Redsuinit is talking about a situation where, if you scaled the pixel art to fit the screen, the scale factor wouldn't be an integer. For example, supposing you made the art for a 240px 'screen'. Then supposing your phone screen is 640x800. 640 / 240 = 2.66; 800 / 160 = 5.0. This means you would need to a) use the scaling factor 2, and b) occupy (640 - (240*2)) (=160) pixels of space with 'filler' art rather than playfield.
There is a lot of room for adaptation there, especially if you think carefully about your design, but the basic point holds: If you're supporting multiple devices, some of them will be an imperfect fit to the metrics of your art, which means you have to find some way to use what would otherwise be blank space.
re:scaling:
You should *always* scale in-engine if you possibly can; it saves you memory and storage, simplifying any updates to art, and also potentially reduces CPU and GPU usage (less data to transfer).
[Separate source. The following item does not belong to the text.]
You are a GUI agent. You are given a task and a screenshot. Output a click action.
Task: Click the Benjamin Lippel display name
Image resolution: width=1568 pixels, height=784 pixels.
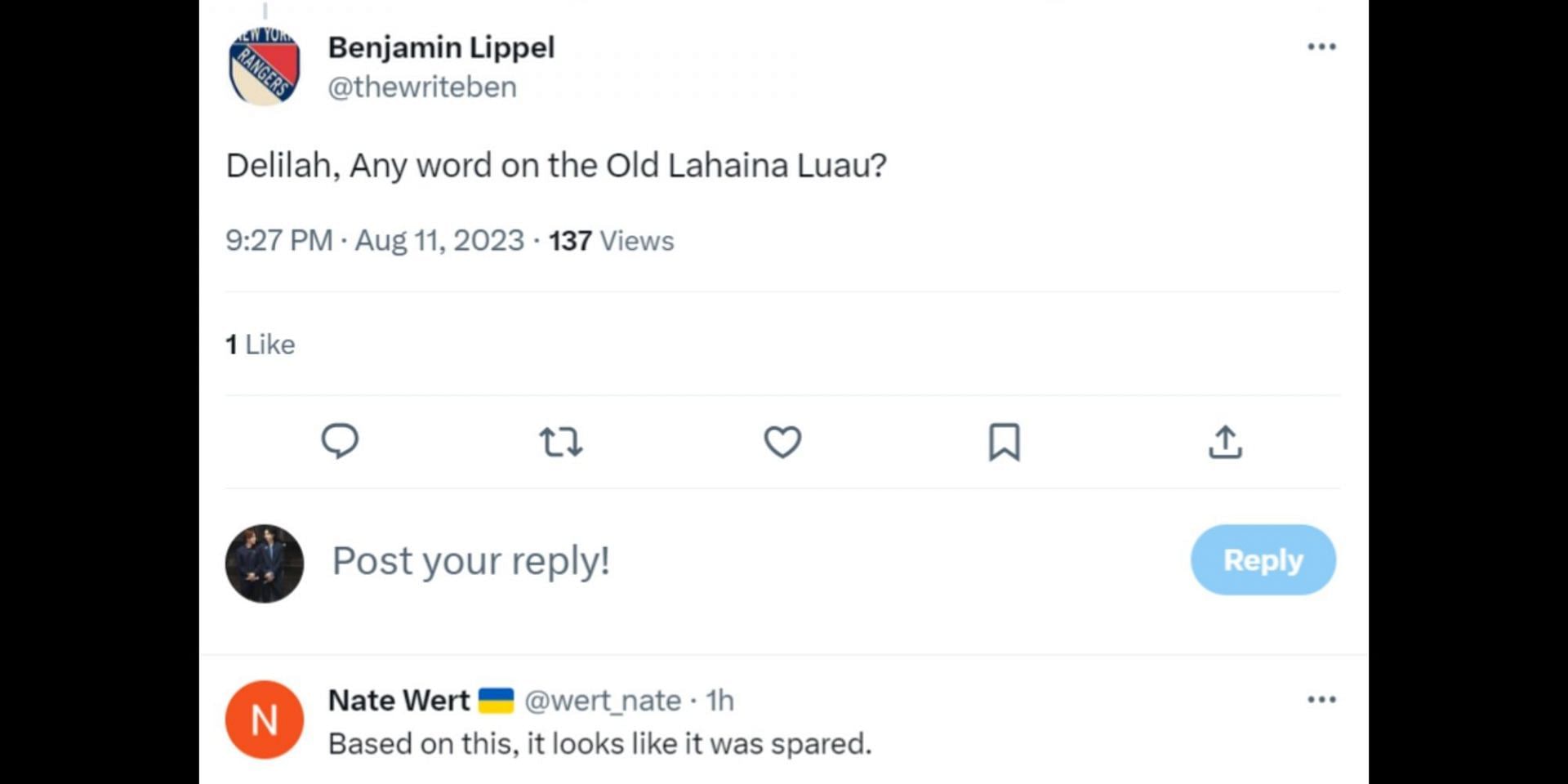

I refer back to the first post I made in this thread. It explains it perfectly well. You (Kepler4) would need to create a script that basically said this:
if (current.screen.resolution/design.resolution < 1.5)
pixelart.scale = 1;
else if(current.screen.resolution/design.resolution >= 1.5)
pixelart.scale = 2;
else if(current.screen.resolution/design.resolution >=2.5)
pixelart.scale = 3;
repeat this until you have covered all of your scale sizes for all screen sizes. This is not the actual script you would need, but I don't know what language you code in or what engine you are using. If you want to understand what I mean about the "usless filler" refer back to my first post in this thread, with this bit of psuedocode in mind.